Top of DATA SUPPLIED
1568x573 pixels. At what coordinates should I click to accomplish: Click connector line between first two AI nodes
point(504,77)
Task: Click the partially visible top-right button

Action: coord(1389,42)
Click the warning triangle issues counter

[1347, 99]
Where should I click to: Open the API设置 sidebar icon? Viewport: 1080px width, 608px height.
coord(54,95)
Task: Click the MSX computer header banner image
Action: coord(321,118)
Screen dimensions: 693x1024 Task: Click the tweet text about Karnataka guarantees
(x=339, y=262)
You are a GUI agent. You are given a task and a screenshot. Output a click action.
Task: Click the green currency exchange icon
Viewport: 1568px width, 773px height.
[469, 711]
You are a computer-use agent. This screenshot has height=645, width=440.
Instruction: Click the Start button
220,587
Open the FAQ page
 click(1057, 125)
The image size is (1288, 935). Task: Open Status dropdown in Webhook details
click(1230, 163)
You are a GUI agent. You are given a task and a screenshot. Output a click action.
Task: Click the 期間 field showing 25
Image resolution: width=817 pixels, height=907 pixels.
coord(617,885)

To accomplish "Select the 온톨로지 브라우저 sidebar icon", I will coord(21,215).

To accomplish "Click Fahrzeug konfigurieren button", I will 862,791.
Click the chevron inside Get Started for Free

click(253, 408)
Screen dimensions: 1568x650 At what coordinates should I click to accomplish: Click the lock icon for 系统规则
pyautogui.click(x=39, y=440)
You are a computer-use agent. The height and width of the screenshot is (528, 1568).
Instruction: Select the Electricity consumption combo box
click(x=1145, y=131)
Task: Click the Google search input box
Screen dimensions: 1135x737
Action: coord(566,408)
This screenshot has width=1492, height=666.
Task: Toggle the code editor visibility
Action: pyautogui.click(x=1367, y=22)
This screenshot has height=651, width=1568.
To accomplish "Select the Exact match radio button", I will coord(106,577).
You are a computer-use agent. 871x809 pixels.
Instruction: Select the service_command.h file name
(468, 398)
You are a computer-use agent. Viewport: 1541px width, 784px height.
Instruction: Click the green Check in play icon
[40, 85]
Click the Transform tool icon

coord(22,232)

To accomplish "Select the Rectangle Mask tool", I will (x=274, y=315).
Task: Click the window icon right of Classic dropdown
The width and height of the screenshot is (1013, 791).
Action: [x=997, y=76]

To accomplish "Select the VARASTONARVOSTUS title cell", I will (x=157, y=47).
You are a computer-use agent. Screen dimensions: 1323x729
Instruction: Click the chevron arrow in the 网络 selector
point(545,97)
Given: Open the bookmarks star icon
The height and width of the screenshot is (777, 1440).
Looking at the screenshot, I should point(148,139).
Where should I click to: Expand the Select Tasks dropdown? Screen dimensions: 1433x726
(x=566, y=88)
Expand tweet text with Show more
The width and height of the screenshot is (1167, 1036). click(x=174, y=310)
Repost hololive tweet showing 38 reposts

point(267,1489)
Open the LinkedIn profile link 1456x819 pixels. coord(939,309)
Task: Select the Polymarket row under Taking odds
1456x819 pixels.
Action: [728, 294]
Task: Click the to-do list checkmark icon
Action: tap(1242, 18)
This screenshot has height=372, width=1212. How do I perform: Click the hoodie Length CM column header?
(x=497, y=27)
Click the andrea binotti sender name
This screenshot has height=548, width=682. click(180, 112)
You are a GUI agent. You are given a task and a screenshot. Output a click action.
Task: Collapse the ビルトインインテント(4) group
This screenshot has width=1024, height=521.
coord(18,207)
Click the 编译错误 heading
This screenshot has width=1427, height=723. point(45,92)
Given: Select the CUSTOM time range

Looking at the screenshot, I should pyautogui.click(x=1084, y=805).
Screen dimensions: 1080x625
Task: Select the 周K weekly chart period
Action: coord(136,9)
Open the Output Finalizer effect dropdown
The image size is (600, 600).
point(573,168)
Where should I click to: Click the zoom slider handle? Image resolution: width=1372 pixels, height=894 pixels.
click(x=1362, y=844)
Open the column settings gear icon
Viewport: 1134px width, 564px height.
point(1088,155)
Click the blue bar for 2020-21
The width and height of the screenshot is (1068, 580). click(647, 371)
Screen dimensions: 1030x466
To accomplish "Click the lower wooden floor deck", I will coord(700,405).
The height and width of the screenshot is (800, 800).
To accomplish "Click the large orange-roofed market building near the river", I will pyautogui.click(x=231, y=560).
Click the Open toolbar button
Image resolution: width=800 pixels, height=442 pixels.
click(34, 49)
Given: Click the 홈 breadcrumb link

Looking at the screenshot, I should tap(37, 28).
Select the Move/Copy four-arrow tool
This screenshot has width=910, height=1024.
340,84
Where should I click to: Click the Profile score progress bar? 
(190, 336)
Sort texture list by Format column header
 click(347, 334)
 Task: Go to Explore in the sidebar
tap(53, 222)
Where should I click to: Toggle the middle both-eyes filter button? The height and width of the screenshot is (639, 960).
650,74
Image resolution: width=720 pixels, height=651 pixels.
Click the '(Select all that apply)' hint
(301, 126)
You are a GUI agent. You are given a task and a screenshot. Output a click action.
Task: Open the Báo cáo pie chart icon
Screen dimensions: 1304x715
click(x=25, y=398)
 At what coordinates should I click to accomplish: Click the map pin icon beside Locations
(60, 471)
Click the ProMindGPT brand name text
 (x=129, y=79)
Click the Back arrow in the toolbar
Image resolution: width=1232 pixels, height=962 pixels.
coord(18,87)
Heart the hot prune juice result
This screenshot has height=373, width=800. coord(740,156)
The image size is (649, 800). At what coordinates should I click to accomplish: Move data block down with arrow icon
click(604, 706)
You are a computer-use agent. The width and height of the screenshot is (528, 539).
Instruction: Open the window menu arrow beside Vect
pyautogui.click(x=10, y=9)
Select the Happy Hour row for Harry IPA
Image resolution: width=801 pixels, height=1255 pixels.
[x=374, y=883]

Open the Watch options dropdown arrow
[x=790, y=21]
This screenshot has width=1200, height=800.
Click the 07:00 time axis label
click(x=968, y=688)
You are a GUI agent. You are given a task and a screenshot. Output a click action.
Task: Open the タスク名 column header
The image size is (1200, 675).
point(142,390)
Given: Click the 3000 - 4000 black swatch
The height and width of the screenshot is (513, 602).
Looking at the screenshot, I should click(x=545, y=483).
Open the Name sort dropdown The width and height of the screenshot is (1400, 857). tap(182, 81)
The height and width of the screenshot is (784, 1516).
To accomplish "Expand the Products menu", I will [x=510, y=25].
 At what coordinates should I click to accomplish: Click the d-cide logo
Bottom of DATA SUPPLIED
◆ **PROBLEM STATEMENT**: Retype exactly the lines above, from the one with "Task: Click the partially" through the one with "Task: Click the green currency exchange icon", inclusive.

◆ **ANSWER TO THE PROBLEM**:
Task: Click the partially visible top-right button

Action: coord(1389,42)
Click the warning triangle issues counter

[1347, 99]
Where should I click to: Open the API设置 sidebar icon? Viewport: 1080px width, 608px height.
coord(54,95)
Task: Click the MSX computer header banner image
Action: coord(321,118)
Screen dimensions: 693x1024 Task: Click the tweet text about Karnataka guarantees
(x=339, y=262)
You are a GUI agent. You are given a task and a screenshot. Output a click action.
Task: Click the green currency exchange icon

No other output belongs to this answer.